**To do**
Write the next part of the commentary below on oil prices and coronavirus fears, continuing directly from its last sentence. The items that follow the commentary are not part of it.

**Text excerpt**
%%
Oil has been under continued pressure lately on coronavirus fears. The concern has been that a global pandemic will restrict the demand for oil. Less construction, cancelled flights, reduced tourism, and cities on lockdown would all dampen the need for oil. This has, on top of an already well-supplied oil market, caused oil to fall, as you can see in the chart below.
However, it is worth being aware of three factors that could support oil in the medium term:
- There is a desire for by the OPEC-Russia partnership to agree to longer production cuts. These may even extend to 2020. Saudi Arabia always has the potential to talk up the price of oil by hinting at potential further cuts. On Monday the Saudi and Russian leaders held a rare phone call and confirmed that they were ready to ‘continue co-operation within OPEC+’. This phone call has probably brought some relief to oil bulls after US crude fell under $50 yesterday. OPEC is said to be considering an emergency meeting on 14th-15th to discuss the impact of the coronavirus on oil prices.
%%
**Records supplied**
%%
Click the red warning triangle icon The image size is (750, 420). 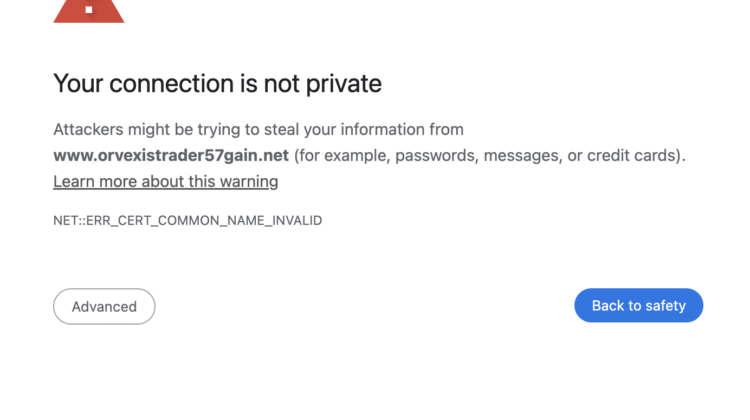(88, 10)
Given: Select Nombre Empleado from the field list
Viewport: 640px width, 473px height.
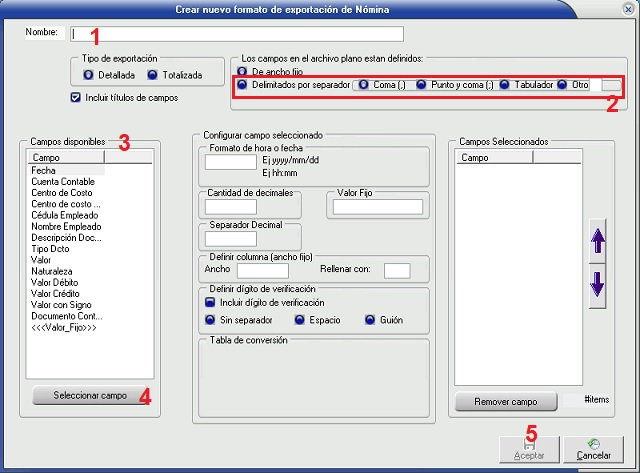Looking at the screenshot, I should pyautogui.click(x=66, y=225).
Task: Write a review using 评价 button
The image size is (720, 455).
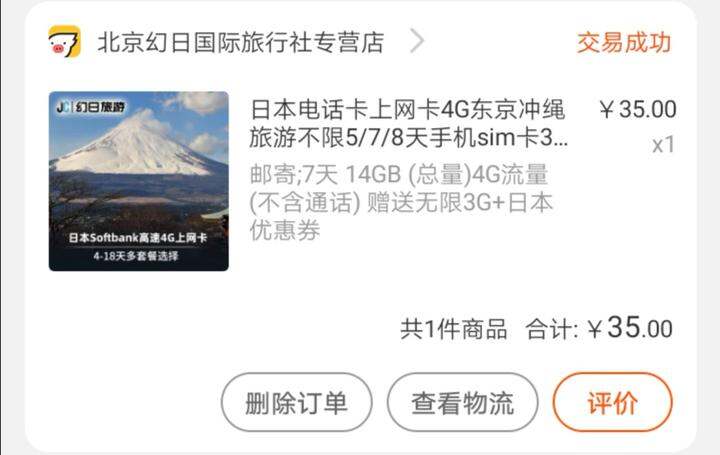Action: pyautogui.click(x=613, y=403)
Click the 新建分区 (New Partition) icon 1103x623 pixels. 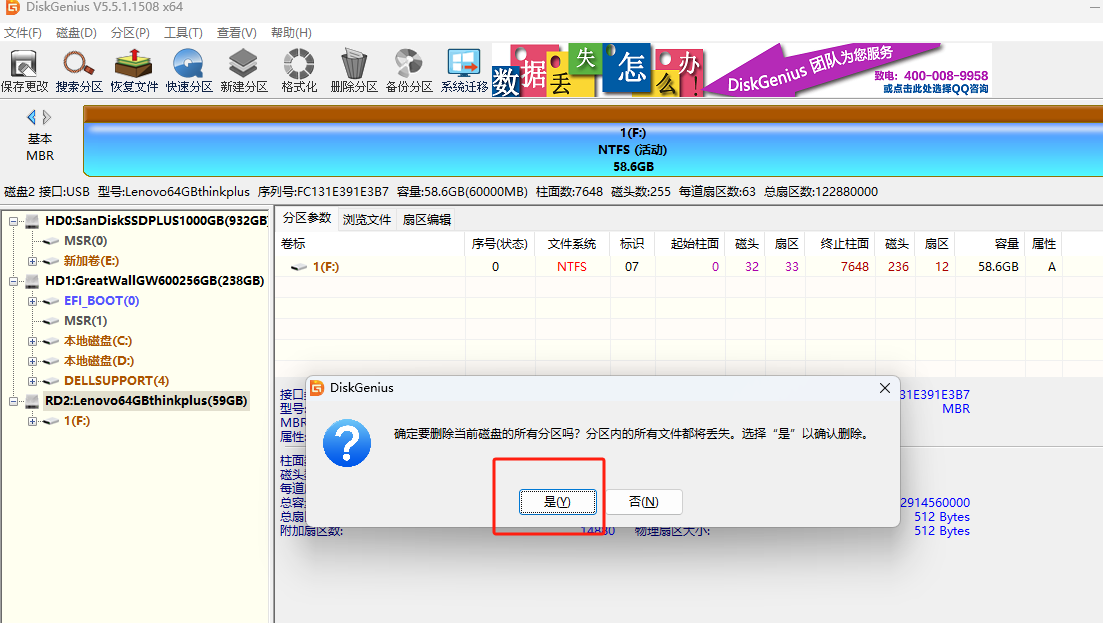click(x=244, y=70)
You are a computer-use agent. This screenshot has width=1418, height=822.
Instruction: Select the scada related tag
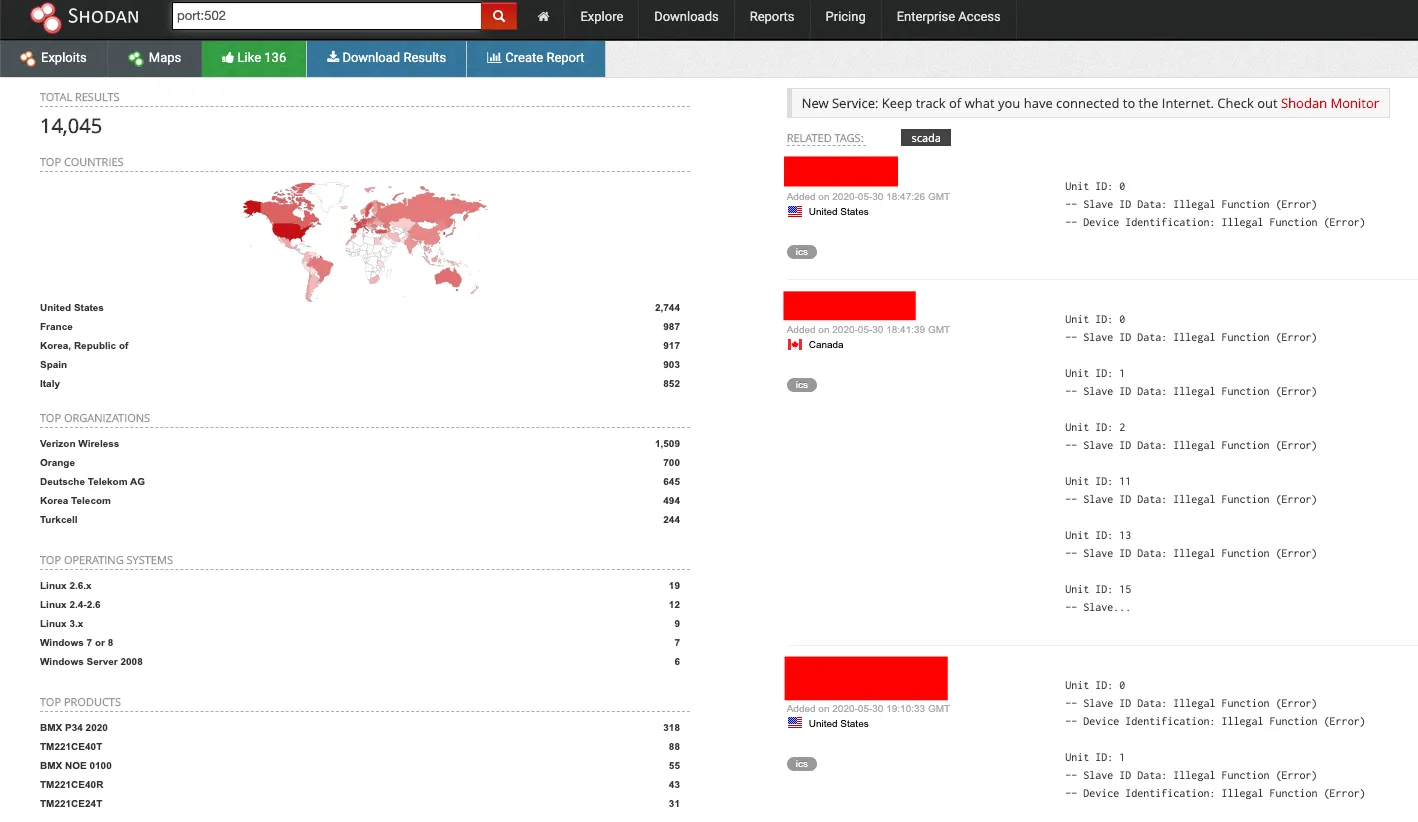click(x=925, y=138)
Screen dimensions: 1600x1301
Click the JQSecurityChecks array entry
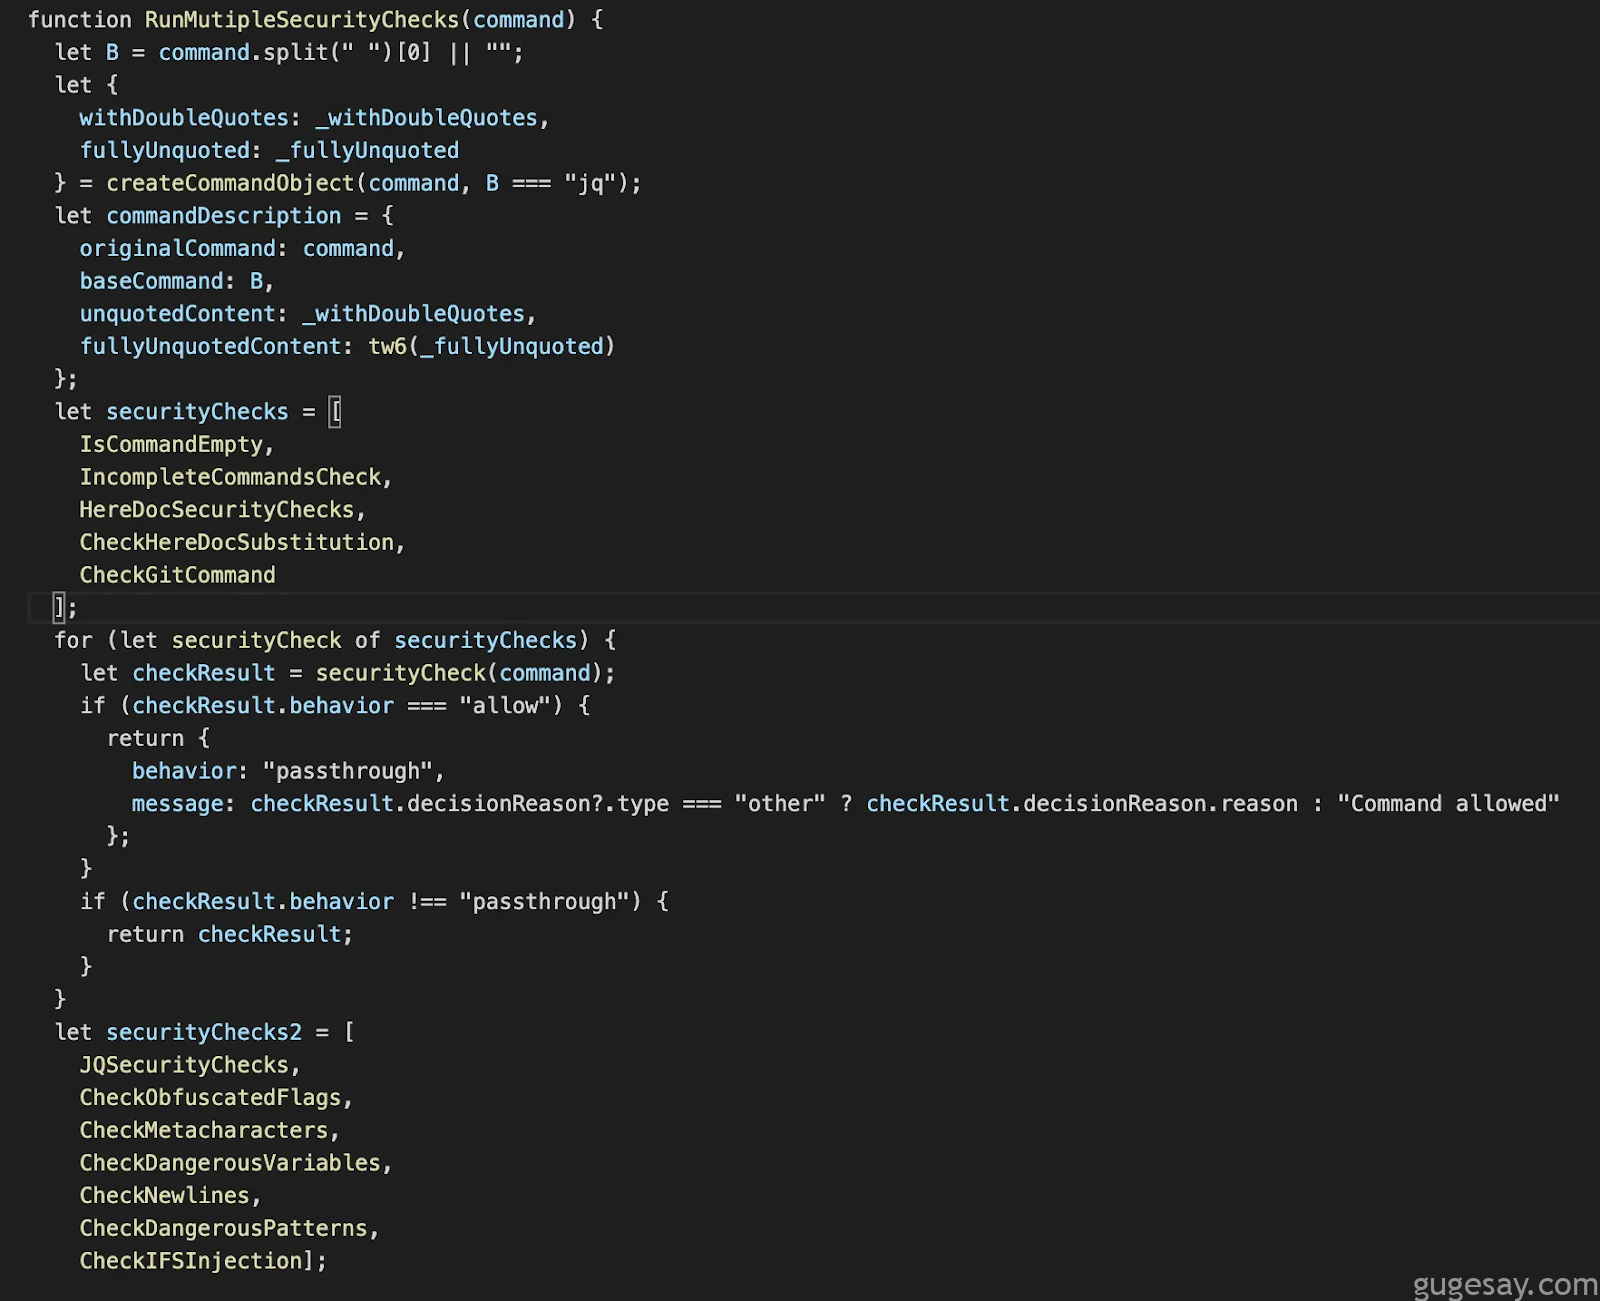(x=184, y=1066)
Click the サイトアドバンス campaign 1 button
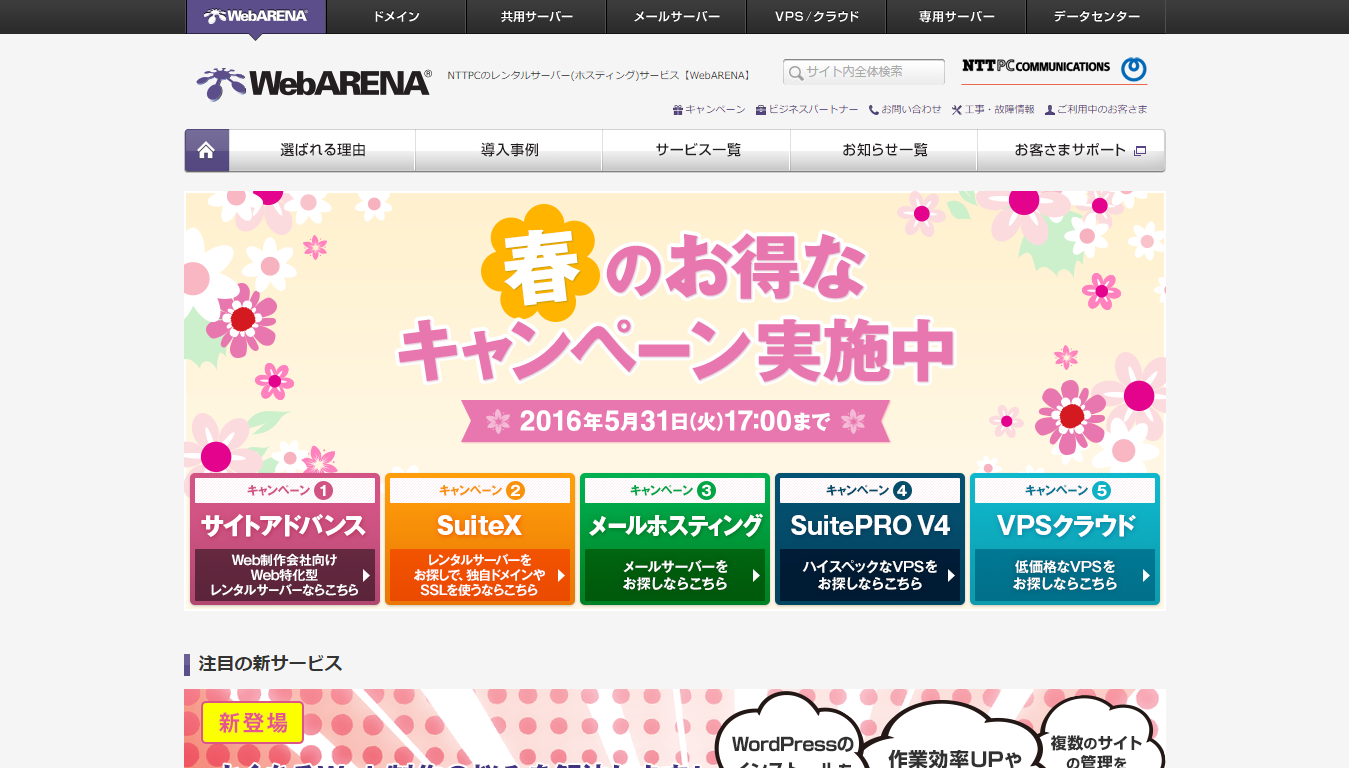 click(284, 540)
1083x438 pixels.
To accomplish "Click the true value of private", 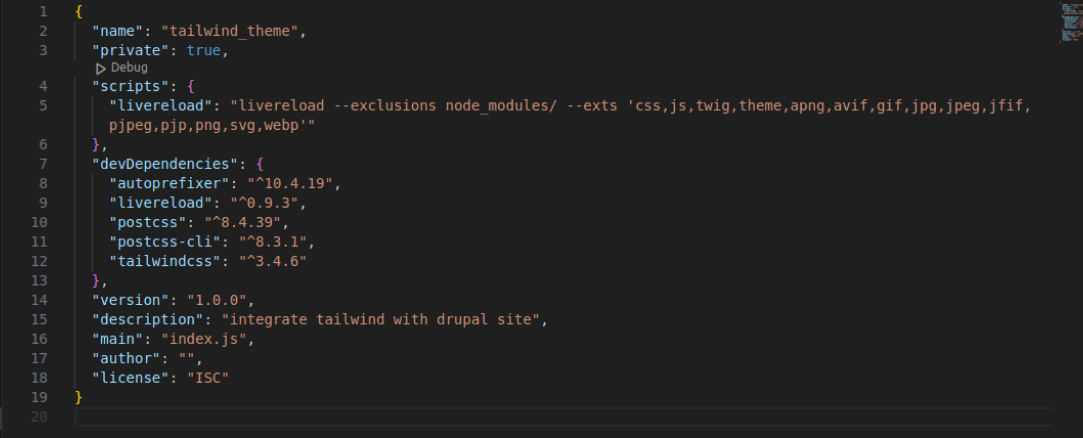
%%
**Answer to this task**
- The People’s Bank of China is offering support when trading begins again on February 03 for local assets. So, this boost from the PBOC could well translate into a risk-on mood for US oil. However, Chinese demand for oil has already dropped 3m bpd on reduced movement because of coronavirus fears.
- The geopolitical difficulties in Libya have halted production due to the shutting of oil ports, causing upward prices to climb. If this production was to restart then around 1m bpd would come back online and put further downward pressure on oil.
US oil breaks through daily support
US oil broke through key daily support level yesterday which would indicate lower prices are ahead. However, if coronavirus fears start to recede, then expect oil to be bought on a return to risk-on growth.